Naturally, viewing people exclusively through the lens of numbers and charts will produce some ethical implications. The first issue is attributing the success of education to the fact of placement or employment. It should be noted that acquiring a job is not an end in itself. The purpose of education is to teach the students to use the tools to learn complex spheres of knowledge on their own (Clarke, 2017). Changing the curricula to fit the employment criterion will rob students of educational opportunities. A possible solution is to change the metrics, shifting from employment-centered education to a knowledge-centered one.
The second issue is the use of other educational establishments as the arguments for choosing Jain University’s business school. Not only does it involve institutional prying, but it also compromises Jain University as the institute, which is not able to promote itself without criticizing others. Alternative marketing would focus on the positive sides of the business school, which are not often seen in other cases.

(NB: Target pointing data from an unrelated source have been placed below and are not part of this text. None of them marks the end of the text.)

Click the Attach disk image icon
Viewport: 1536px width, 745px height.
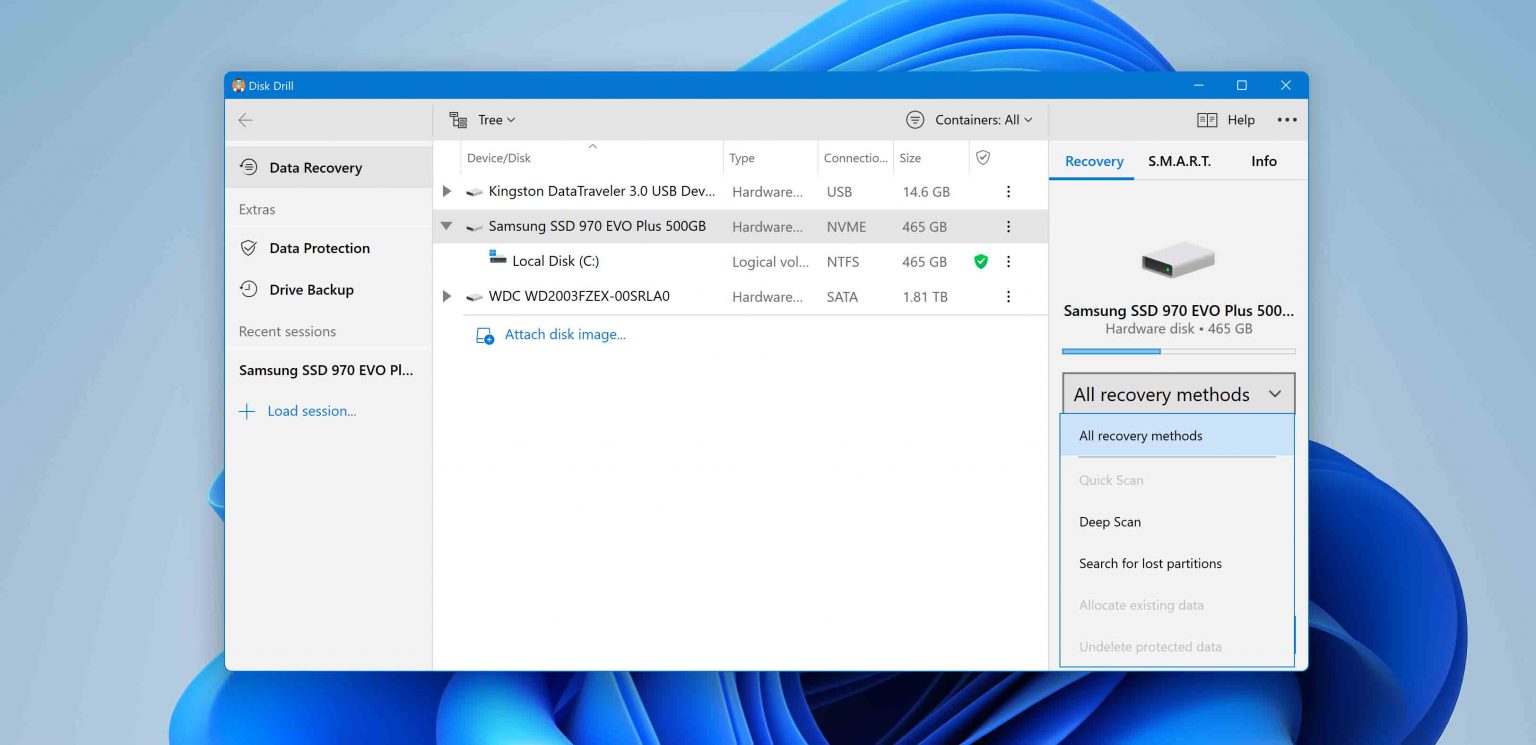tap(484, 334)
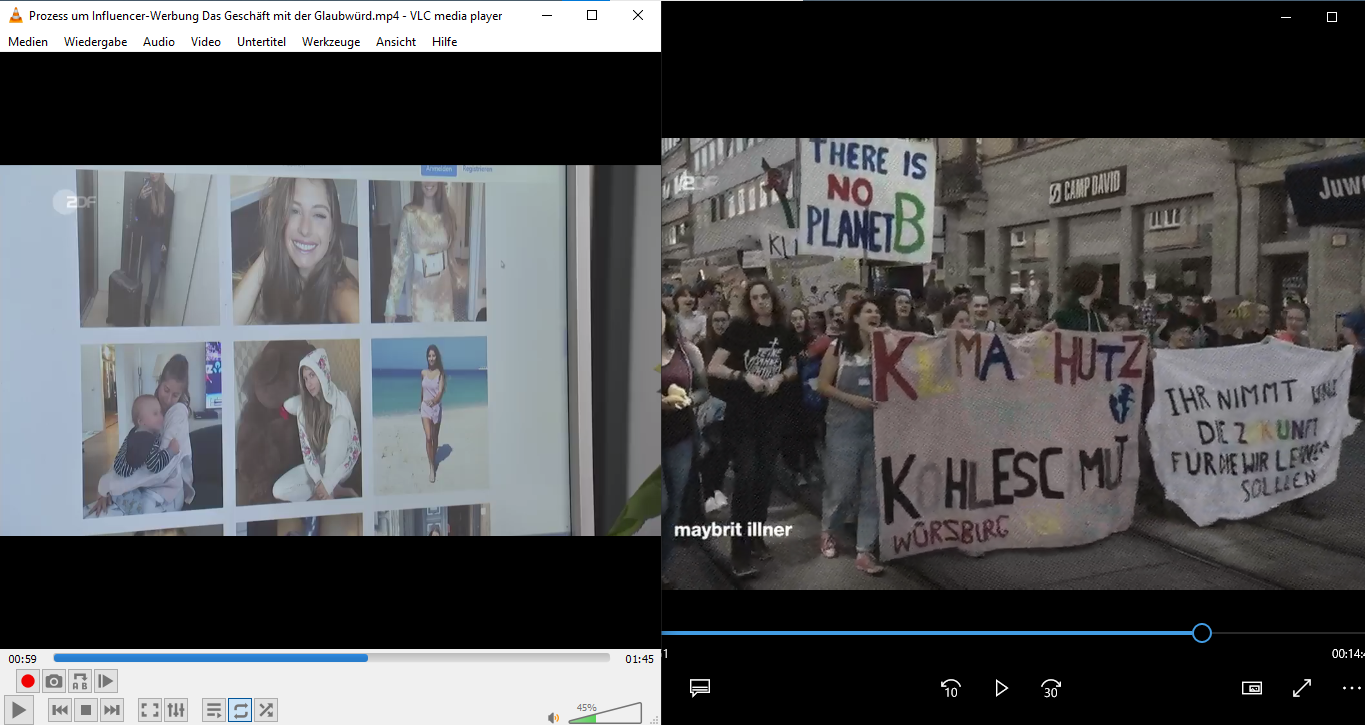Show extended settings equalizer panel

176,710
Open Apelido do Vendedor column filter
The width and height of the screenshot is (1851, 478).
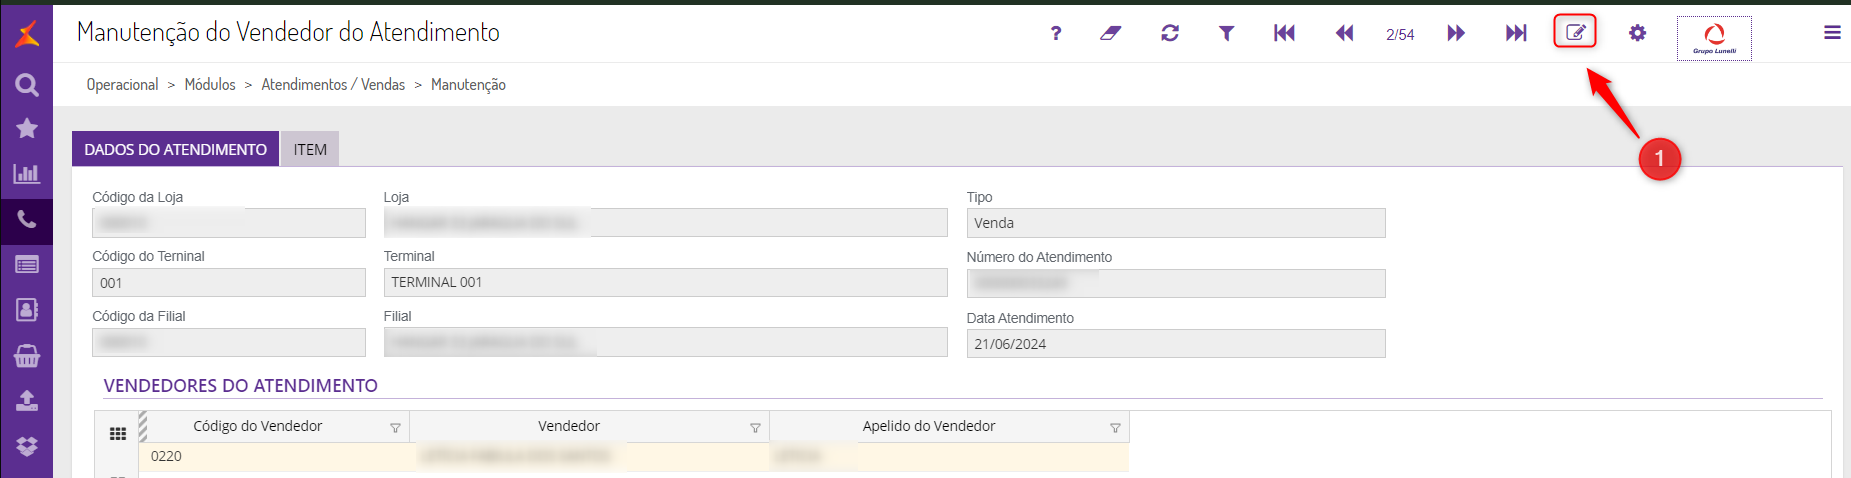pos(1115,428)
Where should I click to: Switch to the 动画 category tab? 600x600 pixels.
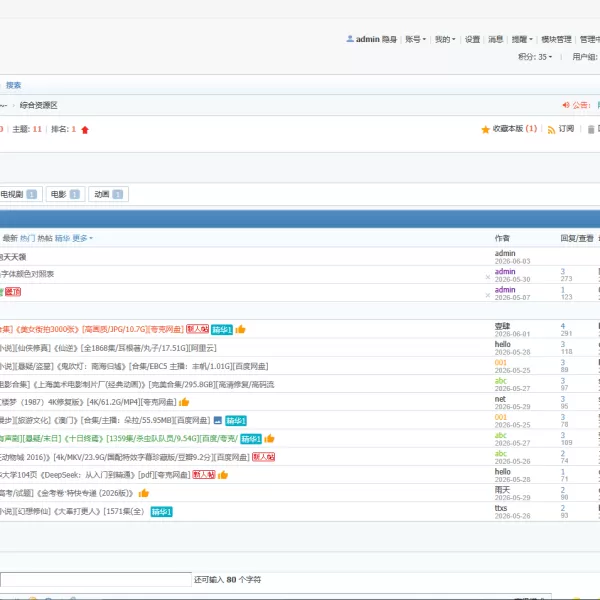coord(109,194)
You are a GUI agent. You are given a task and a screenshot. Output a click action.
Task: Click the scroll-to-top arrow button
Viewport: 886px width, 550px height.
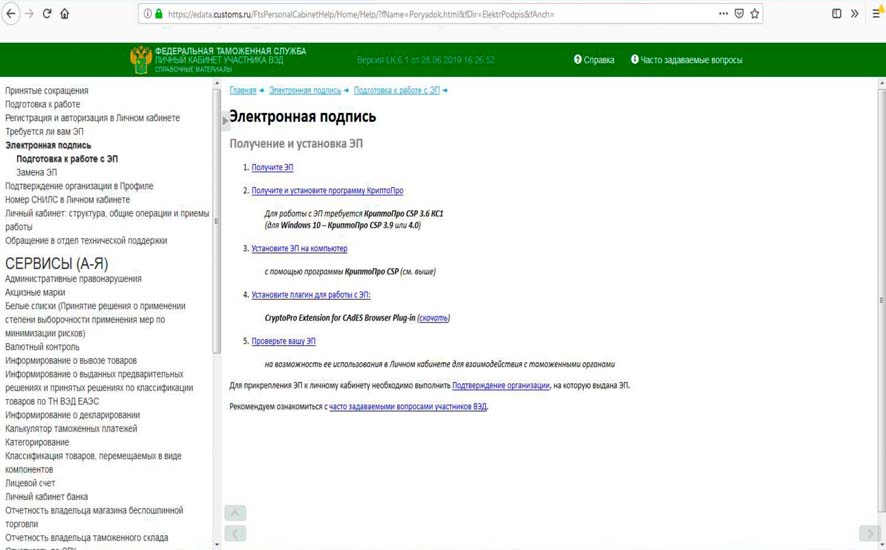click(x=235, y=513)
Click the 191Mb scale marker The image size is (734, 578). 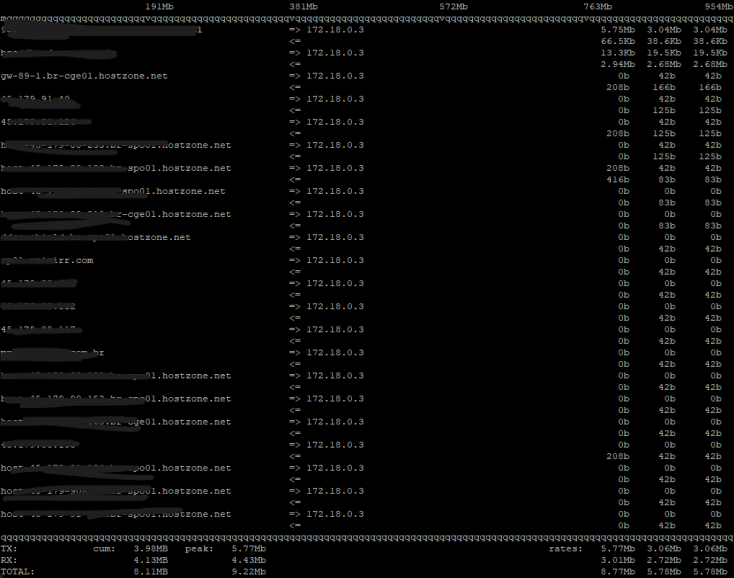click(159, 7)
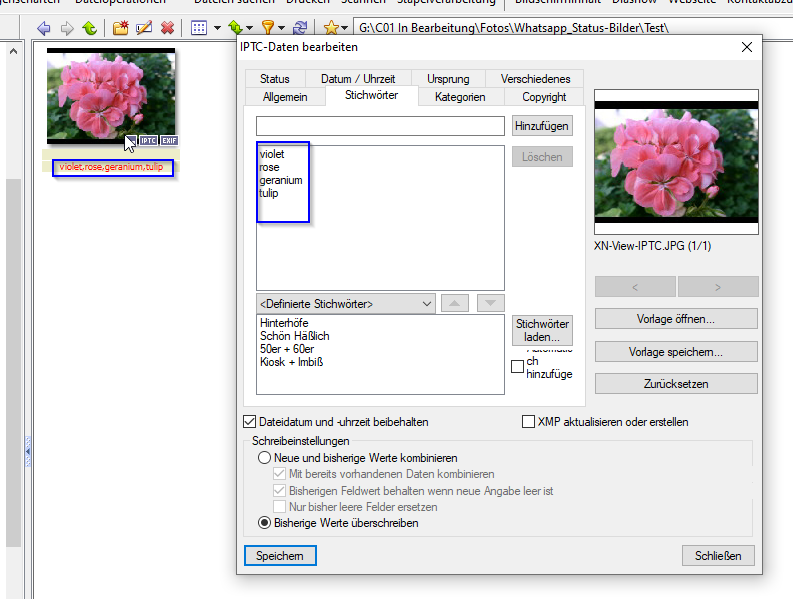Click the red X delete icon

tap(167, 28)
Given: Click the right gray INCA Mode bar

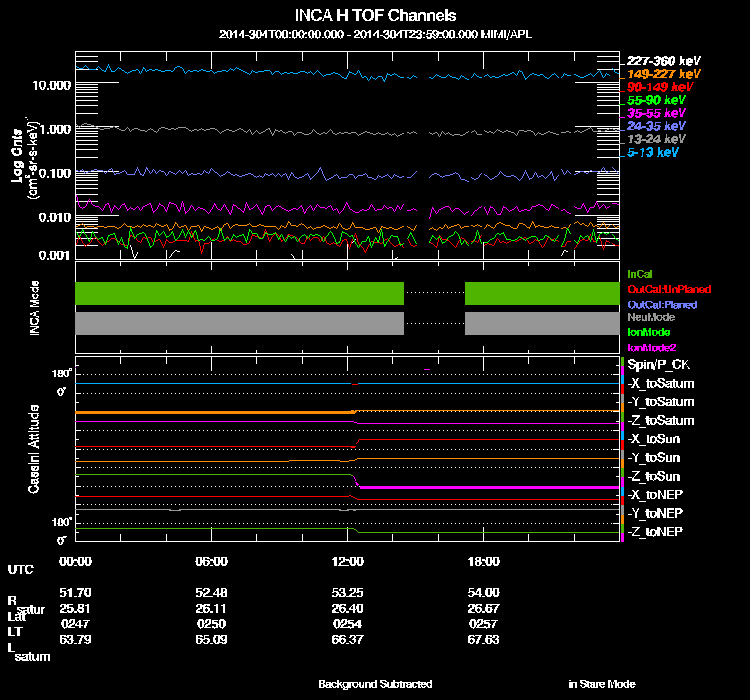Looking at the screenshot, I should (541, 323).

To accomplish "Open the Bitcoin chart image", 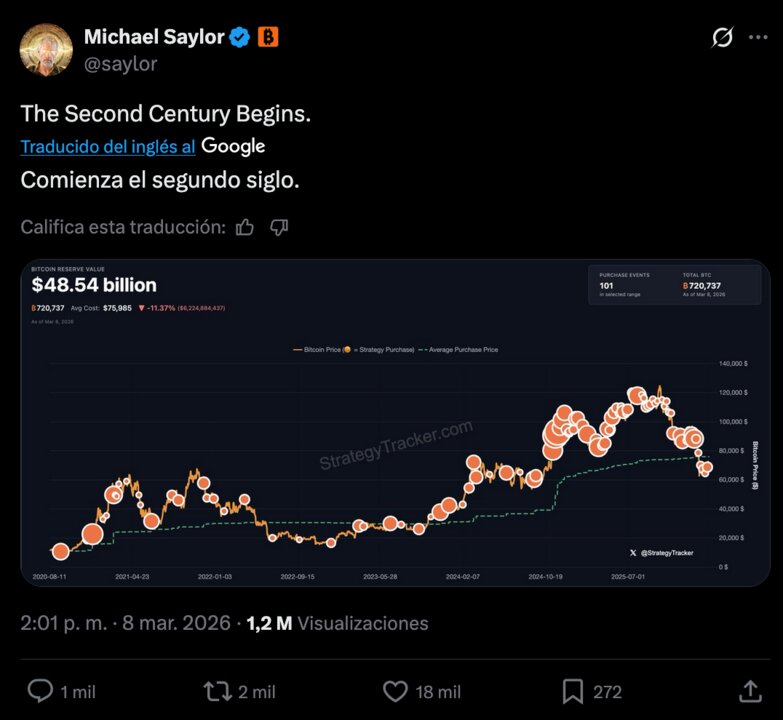I will click(x=395, y=440).
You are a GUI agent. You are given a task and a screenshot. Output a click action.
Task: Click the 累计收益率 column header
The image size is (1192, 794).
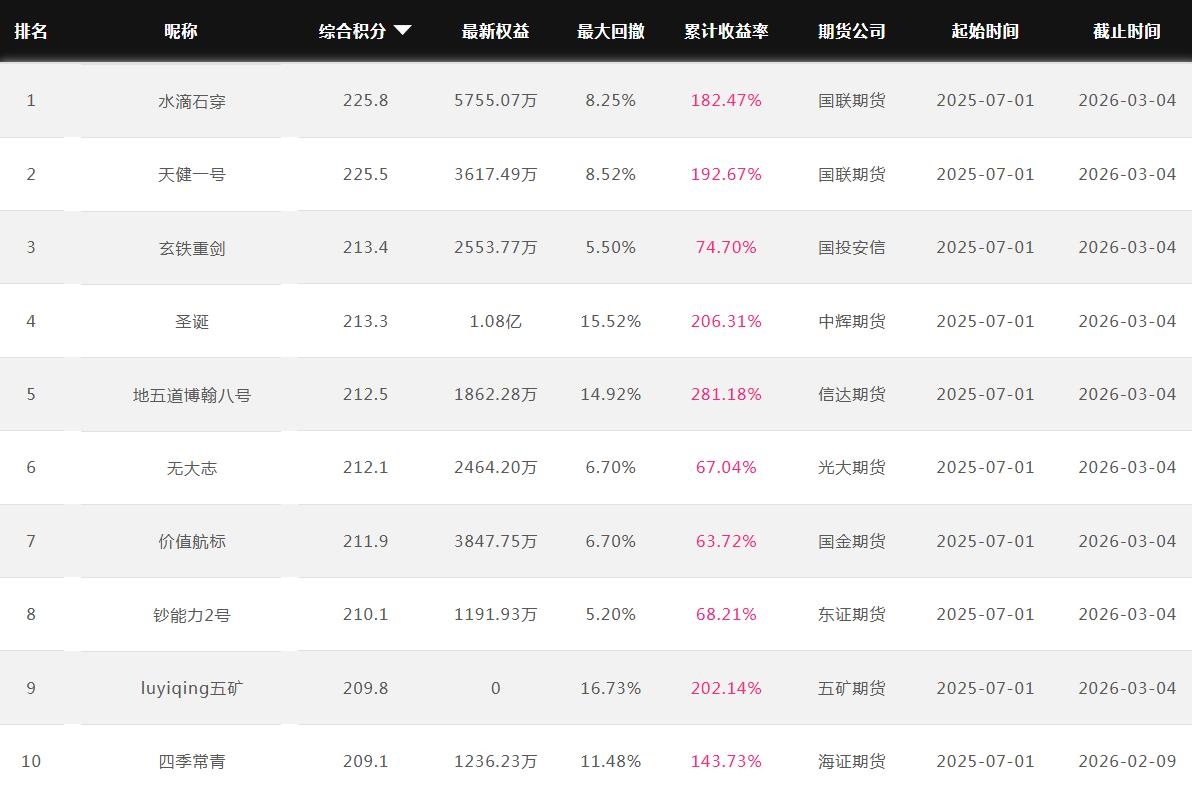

Finally, restricting the admission of a certain group of people can be seen as discriminatory. For instance, in case the regression analysis shows that applicants from a certain region perform poorly and do not get placement, the team will be tempted to limit entry from this area. Such decisions are fraught with biases, which will negatively impact the university’s reputation (Elbadrawy, A. et al., 2016). As in the first case, refraining from overemphasizing employment will help avoid prejudice.
Clarke, M. (2017) ‘Building employability through graduate development programmes’, Personnel Review, 46(4), pp. 792-808.
Elbadrawy, A. et al. (2016). ‘Predicting student performance using personalized analytics’, Computer, 49(4), pp. 61-69.
Marimon, F., et al. (2019). UnivQual: a holistic scale to assess student perceptions of service quality at universities. Total Quality Management & Business Excellence, 30(1-2), pp. 184-200.
Shaikh, A., Bisschoff, C.A. and Botha, C.J., (2018). ‘Measuring management and leadership competencies of business school educated managers in South Africa’. Journal of Business and Retail Management Research, 13(2). pp. 152-166.